Ia juga mengemukakan agar selain tetap melobi negara importir serta membuka akses pasar baru, pemerintah perlu tegas terhadap aksi kampanye hitam.

“Sikap tidak peduli berakibat pada kehancuran industri sawit. Masalah seperti ini pernah terjadi dengan komoditas lain seperti rempah-rempah yang kini hanya kita dengar cerita kejayaannya saja,” paparnya.

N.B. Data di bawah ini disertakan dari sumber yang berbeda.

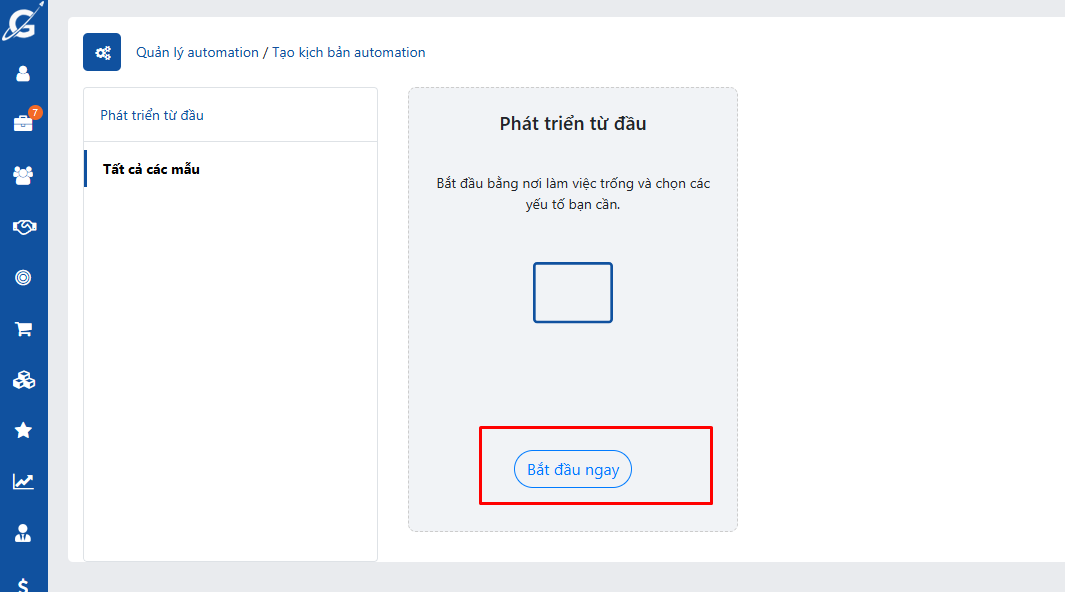Image resolution: width=1065 pixels, height=592 pixels.
Task: Click the automation gears icon in header
Action: (x=102, y=52)
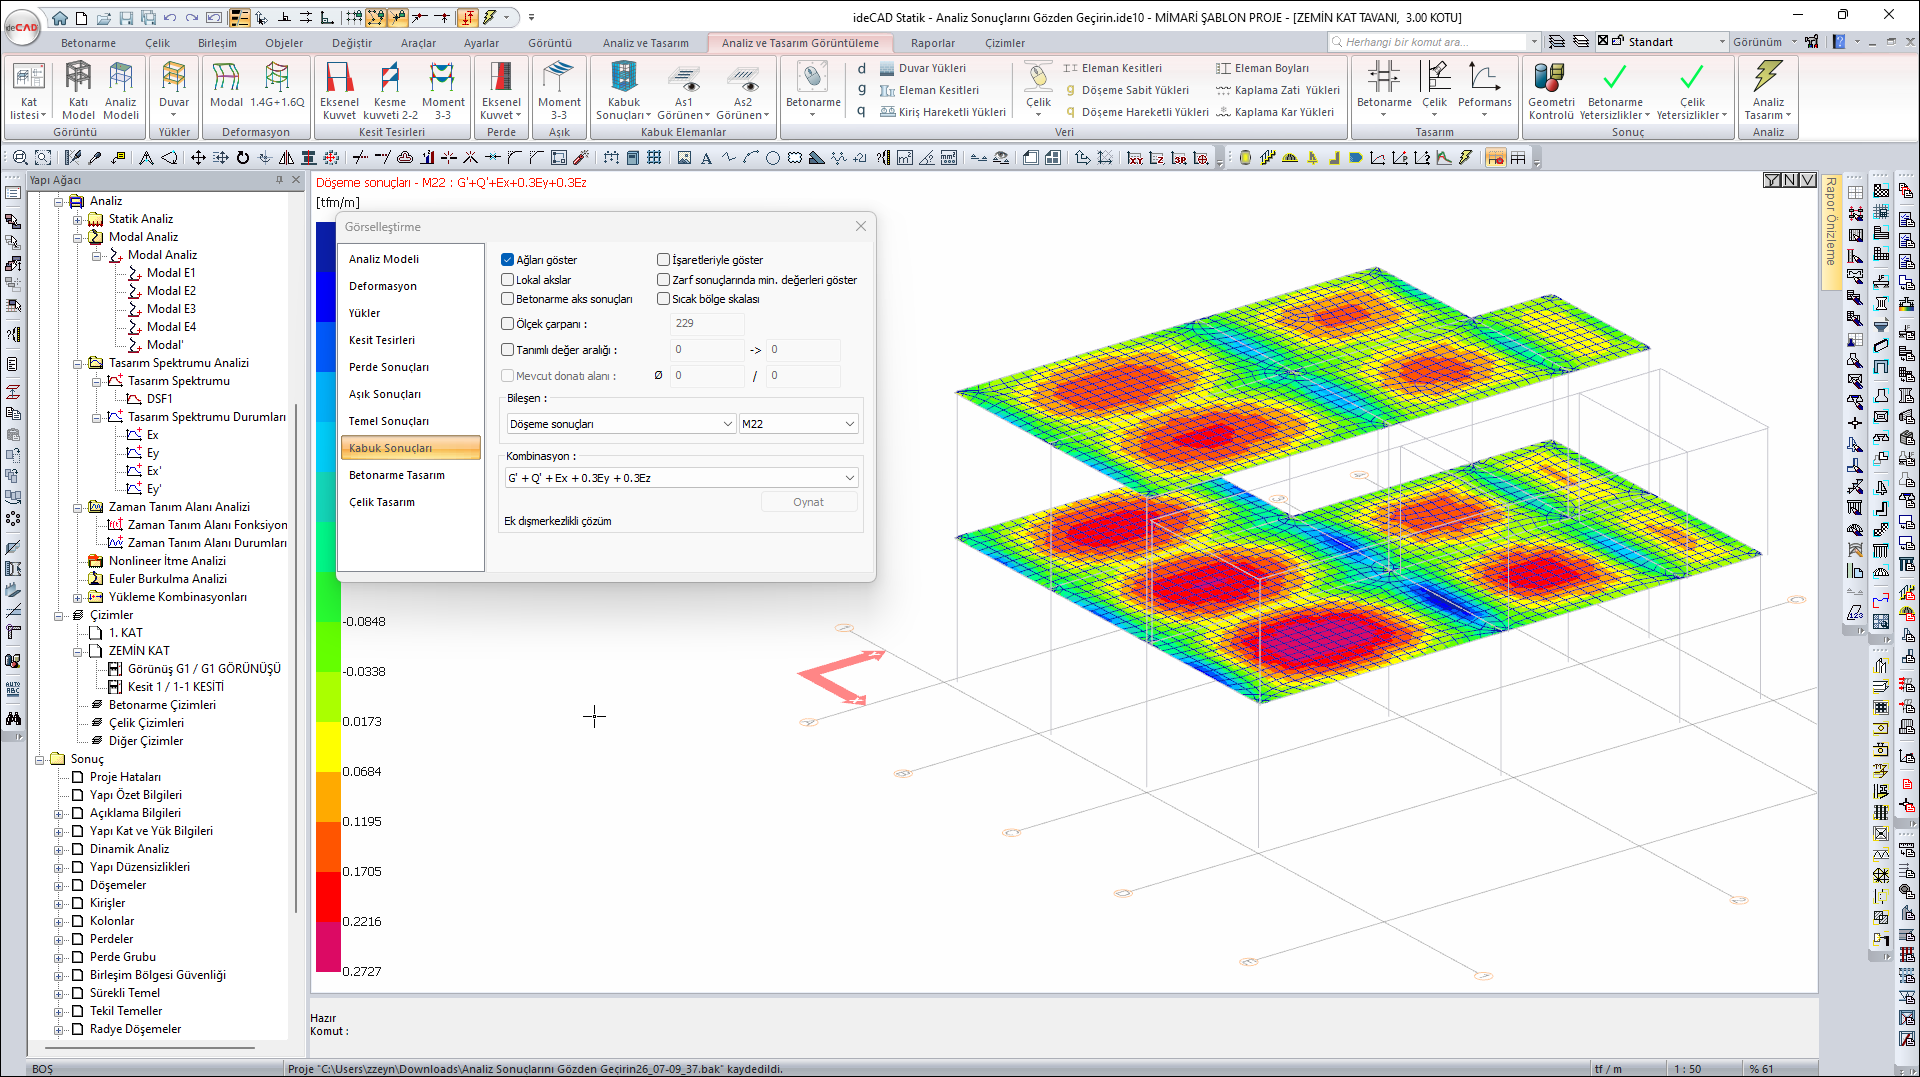Image resolution: width=1920 pixels, height=1077 pixels.
Task: Click the Eksenel Kuvvet icon in Kesit Tesirleri
Action: (x=339, y=88)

Sementara itu, Anggota DPR dari Fraksi Golkar, Firman Subagyo menginginkan pemerintah dapat menelusuri sumber aliran dana dari sejumlah LSM seperti Greenpeace yang disinyalir melakukan kampanye hitam terhadap industri sawit.

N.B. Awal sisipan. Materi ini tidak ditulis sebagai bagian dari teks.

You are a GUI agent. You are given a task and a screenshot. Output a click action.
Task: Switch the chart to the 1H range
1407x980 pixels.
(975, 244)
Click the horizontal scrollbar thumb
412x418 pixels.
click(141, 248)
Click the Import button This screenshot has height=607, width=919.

Firman Subagyo juga menanggapi sikap tegas Perdana Menteri Narendra Modi yang memblokir rekening bank Greenpeace karena menerima sumbangan dana tidak sah. 

Akibat pemblokiran tersebut, Greenpeace menutup dua kantor perwakilannya di India. Selain Greenpeace, Pemerintah India bahkan mencabut izin bagi ribuan kelompok yang didanai asing.

Firman menambahkan, Ketegasan menghadapi arogansi Greenpeace juga ditunjukkan pemerintah Brasil. Ketika bertemu Menteri Kehutanan dan perwakilan parlemen di Brasil, mereka secara tegas mereka menolak kehadiran Greenpeace. 

Ia berharap agar Indonesia punya keberanian yang sama seperti Pemerintah India dan Brasil. Apalagi, selama bertahun-tahun beroperasi di dalam wilayah Republik Indonesia, Greenpeace tidak menunjukkan keperpihakan pada kepentingan nasional.

Pengajar Institut Pertanian Bogor (IPB) Sudarsono Soedomo sepakat bahwa sebagian besar LSM asing di Indonesia tidak mematuhi prosedur dan aturan hukum di Indonesia, sehingga tepat jika pemerintah bersikap tegas dan tanpa kompromi.

“Pemerintah harus segera melakukan investigasi untuk mengetahui kepatuhan terhadap hukum serta sumber aliran dana yang dipergunakan Greenpeace di Indonesia,” tegasnya.